:: Task material
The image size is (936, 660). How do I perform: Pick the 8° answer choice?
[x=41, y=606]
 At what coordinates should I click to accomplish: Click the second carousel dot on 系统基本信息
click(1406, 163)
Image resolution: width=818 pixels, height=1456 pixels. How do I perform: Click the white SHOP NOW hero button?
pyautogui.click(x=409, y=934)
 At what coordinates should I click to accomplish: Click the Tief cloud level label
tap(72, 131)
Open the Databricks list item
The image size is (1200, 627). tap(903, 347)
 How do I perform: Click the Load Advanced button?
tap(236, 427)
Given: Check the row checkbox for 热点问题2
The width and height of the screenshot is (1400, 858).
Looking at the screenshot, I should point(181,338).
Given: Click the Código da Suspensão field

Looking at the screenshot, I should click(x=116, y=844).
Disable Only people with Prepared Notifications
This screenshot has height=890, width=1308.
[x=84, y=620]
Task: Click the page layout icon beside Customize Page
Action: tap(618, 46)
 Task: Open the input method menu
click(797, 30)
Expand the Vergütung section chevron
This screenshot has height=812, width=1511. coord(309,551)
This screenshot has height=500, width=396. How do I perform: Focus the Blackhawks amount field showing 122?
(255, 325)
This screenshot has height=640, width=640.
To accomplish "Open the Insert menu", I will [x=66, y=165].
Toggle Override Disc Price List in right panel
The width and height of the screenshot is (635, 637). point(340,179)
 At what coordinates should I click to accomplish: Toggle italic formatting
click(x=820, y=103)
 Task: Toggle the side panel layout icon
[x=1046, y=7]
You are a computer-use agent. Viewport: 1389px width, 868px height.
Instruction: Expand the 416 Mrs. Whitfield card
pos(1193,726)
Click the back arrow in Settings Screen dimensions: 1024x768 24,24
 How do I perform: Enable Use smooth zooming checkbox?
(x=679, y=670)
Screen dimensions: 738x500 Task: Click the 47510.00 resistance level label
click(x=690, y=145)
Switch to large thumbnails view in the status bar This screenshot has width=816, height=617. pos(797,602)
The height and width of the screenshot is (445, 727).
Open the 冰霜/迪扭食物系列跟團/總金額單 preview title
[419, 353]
::::
### Exercise brief:
Put each line of the material above into a JSON list of strings, with one string per line and blank lines omitted.

### Response:
[
  "The image size is (936, 660). How do I perform: Pick the 8° answer choice?",
  "[x=41, y=606]",
  " At what coordinates should I click to accomplish: Click the second carousel dot on 系统基本信息",
  "click(1406, 163)",
  "Image resolution: width=818 pixels, height=1456 pixels. How do I perform: Click the white SHOP NOW hero button?",
  "pyautogui.click(x=409, y=934)",
  " At what coordinates should I click to accomplish: Click the Tief cloud level label",
  "tap(72, 131)",
  "Open the Databricks list item",
  "The image size is (1200, 627). tap(903, 347)",
  " How do I perform: Click the Load Advanced button?",
  "tap(236, 427)",
  "Given: Check the row checkbox for 热点问题2",
  "The width and height of the screenshot is (1400, 858).",
  "Looking at the screenshot, I should point(181,338).",
  "Given: Click the Código da Suspensão field",
  "Looking at the screenshot, I should click(x=116, y=844).",
  "Disable Only people with Prepared Notifications",
  "This screenshot has height=890, width=1308.",
  "[x=84, y=620]",
  "Task: Click the page layout icon beside Customize Page",
  "Action: tap(618, 46)",
  " Task: Open the input method menu",
  "click(797, 30)",
  "Expand the Vergütung section chevron",
  "This screenshot has height=812, width=1511. coord(309,551)",
  "This screenshot has height=500, width=396. How do I perform: Focus the Blackhawks amount field showing 122?",
  "(255, 325)",
  "This screenshot has height=640, width=640.",
  "To accomplish \"Open the Insert menu\", I will [x=66, y=165].",
  "Toggle Override Disc Price List in right panel",
  "The width and height of the screenshot is (635, 637). point(340,179)",
  " At what coordinates should I click to accomplish: Toggle italic formatting",
  "click(x=820, y=103)",
  " Task: Toggle the side panel layout icon",
  "[x=1046, y=7]",
  "You are a computer-use agent. Viewport: 1389px width, 868px height.",
  "Instruction: Expand the 416 Mrs. Whitfield card",
  "pos(1193,726)",
  "Click the back arrow in Settings Screen dimensions: 1024x768 24,24",
  " How do I perform: Enable Use smooth zooming checkbox?",
  "(x=679, y=670)",
  "Screen dimensions: 738x500 Task: Click the 47510.00 resistance level label",
  "click(x=690, y=145)",
  "Switch to large thumbnails view in the status bar This screenshot has width=816, height=617. pos(797,602)",
  "The height and width of the screenshot is (445, 727).",
  "Open the 冰霜/迪扭食物系列跟團/總金額單 preview title",
  "[419, 353]"
]